К счастью, мне стало совершенно все равно, ощущаю ли я себя на толику стройнее, чем вчера. Все потому, что приключение это полно парадоксов: хоть я и чувствую, что мышцы с каждым днем становятся сильнее, понятно, что жилы и суставы уже не выдерживают. Лодыжки и колени болят, мышцы плеч, спины и рук все в узлах и страшно ноют. Но самая жуткая пытка – это ноги: они воспалены и зудят, все в волдырях, какой-то сыпи и жутких струпьях в местах, натертых кроссовками. Хорошо еще есть этот детский бассейн с медведем, в который можно погружать мозоли и отдыхать, глядя на эту счастливую, лыбящуюся рожицу!
Второе на сегодня занятие на беговой дорожке – час на 12 км/ч – выжгло меня дотла. Я сижу на матрасе, вытянув ноги: даже в позу лотоса не сесть, настолько они болят. Я так устала, что не могу ни о чем думать, кроме своей одышки, от которой меня вот-вот вырвет. Я сознаю, что, наверное, проморгала момент, когда наступило обезвоживание: это очень легко в закрытом помещении под кондиционером. Беру бутылку воды из переносного холодильника, который стоит рядом с матрасом. Что я здесь делаю? Ты пытаешься добраться до причины, но в жизни-то нет ничего линейного. В наших психопатических соцсетях мы делаем вид, что нас можно свести к какому-то таймлайну, но на самом деле мы как ирландское рагу: перманентно варимся и булькаем в своих кастрюльках. И я задумываюсь, чего в моем рагу больше всего.
Скульптуры Жермен Ришье (1902–1959) создают образы опустошения и насилия в Европе после Второй мировой войны. Изрытые выбоинами и шрамами поверхности ее скульптур, изувеченные лица красноречиво говорят о человеческом страдании. В то же время цельность ее персонажей и их ощутимое выразительное присутствие утверждают мысль о том, что человечество выжило, несмотря на ужасы войны. Моделью для этой скульптуры стал пожилой человек, который за пятьдесят лет до этого позировал Родену для скульптурного портрета Бальзака, но если у Родена это архетип мужской силы и творчества, то Ришье представила обезображенный, распадающийся образ. Увидев выставленные в институте работы Ришье, я сразу перенеслась обратно в Поттерс-Прери – в тот день, когда мы смотрели жуткие кадры атаки на Всемирный торговый центр.
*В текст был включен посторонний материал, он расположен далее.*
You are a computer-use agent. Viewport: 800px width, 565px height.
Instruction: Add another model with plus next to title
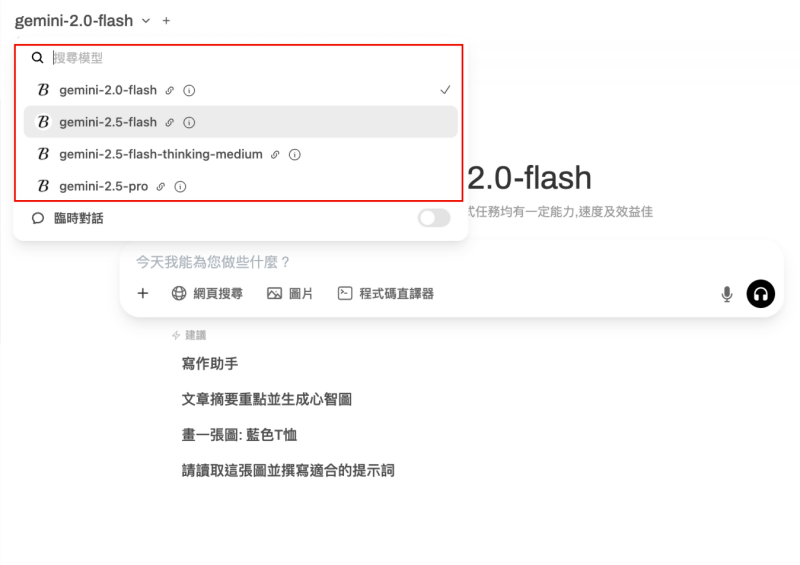pyautogui.click(x=166, y=21)
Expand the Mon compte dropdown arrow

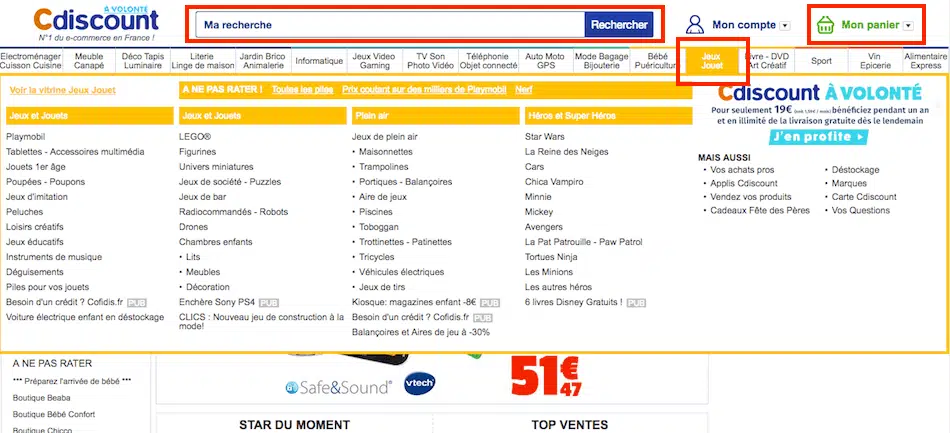click(784, 25)
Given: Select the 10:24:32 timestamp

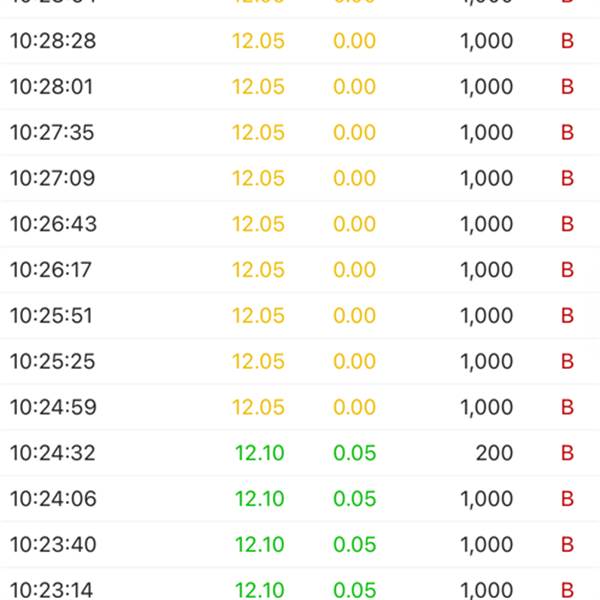Looking at the screenshot, I should [53, 453].
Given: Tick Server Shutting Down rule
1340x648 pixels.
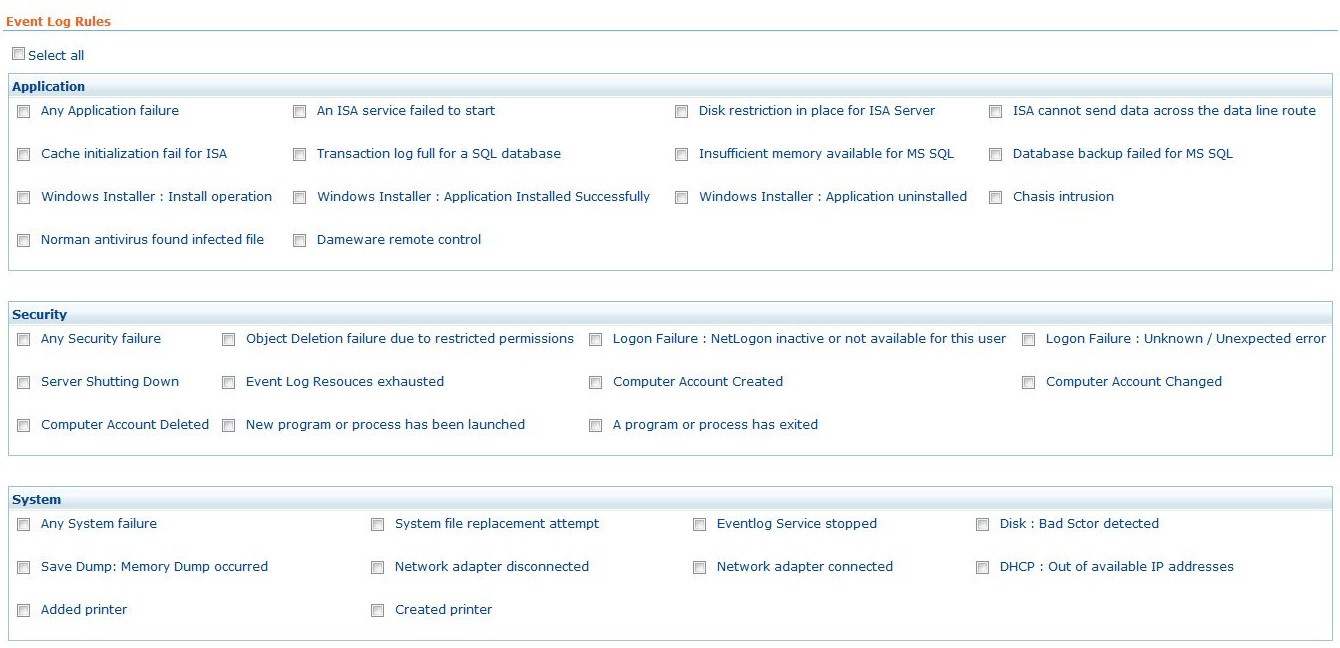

Жермен Ришье родилась в Грансе, на юге Франции, и была по-настоящему необычным человеком. Она не принадлежала ни к академизму, ни к модернизму, а шла собственной дорогой; уехав в Париж, Ришье работала с Бурделем в последние годы его жизни. Катастрофические последствия войны оказали глубочайшее воздействие на ее мировоззренческий ландшафт. Крупные женские фигуры измельчали и стали похожими на насекомых, сохраняя при этом отчетливую женственность. С другой стороны, пугающие своими размерами фигуры (и мужские и женские), в частности «Шторм» и «Ураган», стали воплощением жестокости и безразличия сил природы.
Можно предположить, что недвусмысленные художественные решения этой яркой, волевой женщины (которая не произвела на свет детей – только скульптуры) были для нее способом выразить собственную женственность. И правда, грубоватые произведения, созданные Ришье, по виду напоминают ее саму, ее фигуру.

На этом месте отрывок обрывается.